Tuesday, April 19, 2011

Corpses in the Ditch

Northwestern Europe is dotted with earthen constructions that our medieval ancestors called "castles," but were re-christened by Victorian archaeologists "hill forts." For puzzling reasons having to do with the mindset of twentieth-century anthropology, there has been a movement among archaeologists to insist that these Iron Age structures were not forts at all. Insisting that the "forts" were not really defensible, archaeologists have argued that they were livestock corrals, or ritual enclosures, or gathering places where dispersed tribes met on an annual basis. It always struck me that the medieval people who dubbed them "castles" knew a whole lot more than we do about what was really defensible in the Iron Age, but the impulse to overturn the received wisdom is very strong in modern science. Add that to the turn among anthropologists away from tribal warfare as an explanation for everything, and toward ordinary life and economic themes, and an insistence that hill forts were not military constructions was all but inevitable. But consider the new evidence from Fin Cop in Britain:

A burial site contained only women and children - the first segregated burial of this kind from Iron Age Britain. Nine skeletons were discovered in a section of ditch around the fort at Fin Cop in the Peak District. Scientists believe "perhaps hundreds more skeletons" could be buried in the ditch, only a small part of which has been excavated so far.

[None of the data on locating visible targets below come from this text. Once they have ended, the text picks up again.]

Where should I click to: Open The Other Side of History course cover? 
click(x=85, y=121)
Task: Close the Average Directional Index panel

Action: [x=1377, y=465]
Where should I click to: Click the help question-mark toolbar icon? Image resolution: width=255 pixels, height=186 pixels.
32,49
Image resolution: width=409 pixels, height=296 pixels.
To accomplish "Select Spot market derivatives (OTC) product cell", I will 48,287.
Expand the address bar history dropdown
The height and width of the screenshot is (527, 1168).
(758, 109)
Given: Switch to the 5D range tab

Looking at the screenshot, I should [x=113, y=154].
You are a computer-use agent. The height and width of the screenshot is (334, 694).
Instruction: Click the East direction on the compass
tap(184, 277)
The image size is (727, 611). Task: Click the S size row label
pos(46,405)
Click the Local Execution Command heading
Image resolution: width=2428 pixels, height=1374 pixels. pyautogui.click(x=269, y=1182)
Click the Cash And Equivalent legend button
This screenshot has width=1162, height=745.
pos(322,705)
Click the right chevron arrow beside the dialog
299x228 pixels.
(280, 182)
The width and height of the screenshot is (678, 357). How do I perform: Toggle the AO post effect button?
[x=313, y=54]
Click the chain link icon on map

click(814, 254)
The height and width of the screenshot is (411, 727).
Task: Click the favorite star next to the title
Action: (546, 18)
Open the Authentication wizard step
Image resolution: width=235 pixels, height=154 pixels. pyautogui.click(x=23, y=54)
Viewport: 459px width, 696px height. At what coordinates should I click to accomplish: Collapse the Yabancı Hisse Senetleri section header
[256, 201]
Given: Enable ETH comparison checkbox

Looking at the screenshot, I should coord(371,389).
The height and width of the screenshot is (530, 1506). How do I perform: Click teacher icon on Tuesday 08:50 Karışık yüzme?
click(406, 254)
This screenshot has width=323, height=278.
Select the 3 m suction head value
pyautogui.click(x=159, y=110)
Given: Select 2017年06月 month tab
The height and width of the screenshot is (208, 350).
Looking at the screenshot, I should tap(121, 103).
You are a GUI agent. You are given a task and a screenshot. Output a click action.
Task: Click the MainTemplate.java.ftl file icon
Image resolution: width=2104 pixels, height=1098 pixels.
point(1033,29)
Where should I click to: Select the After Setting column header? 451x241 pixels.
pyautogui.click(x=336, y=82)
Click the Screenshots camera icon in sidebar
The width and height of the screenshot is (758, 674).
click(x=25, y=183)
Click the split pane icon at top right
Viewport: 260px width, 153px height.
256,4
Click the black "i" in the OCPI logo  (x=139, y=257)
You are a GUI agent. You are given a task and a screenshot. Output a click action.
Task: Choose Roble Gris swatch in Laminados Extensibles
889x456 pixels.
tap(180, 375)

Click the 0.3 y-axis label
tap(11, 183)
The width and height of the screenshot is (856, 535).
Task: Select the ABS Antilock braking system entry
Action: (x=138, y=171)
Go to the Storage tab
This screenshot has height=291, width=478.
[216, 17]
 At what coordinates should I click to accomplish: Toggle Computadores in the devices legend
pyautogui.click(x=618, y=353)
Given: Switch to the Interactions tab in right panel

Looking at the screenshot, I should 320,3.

Construction of the hill fort has been dated to some time between 440BC and 390BC, but it was destroyed before completion. The fort's stone wall was broken apart and the rubble used to fill the 400m perimeter ditch, where the skeletons were found. A second, outer wall and ditch had been started but not finished.

No doubt is possible to explain this as some sort of ritual event, but the obvious intepretation is the one suggested by the excavators:

The findings provide a rare insight into warfare in pre-Roman Britain, according to Dr Clive Waddington of Archaeological Research Services, who directed the excavations.

"There has been an almost accepted assumption amongst many archaeologists that hill forts functioned as displays of power, prestige and status and that warfare in the British Iron Age is largely invisible," he said.

"For the people buried at Fin Cop, the hurriedly constructed fort was evidently intended as a defensive work in response to a very real threat."

The British press is portraying the discovery as "overturning our assumptions," an interesting case study in how quickly a new idea can become an entrenched orthodoxy. The "New Archaeology" didn't exist until after 1960, but already it seems to have penetrated deeply into the consciousness of ordinary Brits:

Ann Hall of Longstone history group said: "Locals have always viewed the hill as a peaceful spot. Now we have uncovered sad evidence of an ancient massacre and learned that our well-loved landmark may also be a prehistoric war grave".

Yes, the locals have thought of the spot as "peaceful" for so long they are surprised to discover that something that looks like a fortress may actually have been one.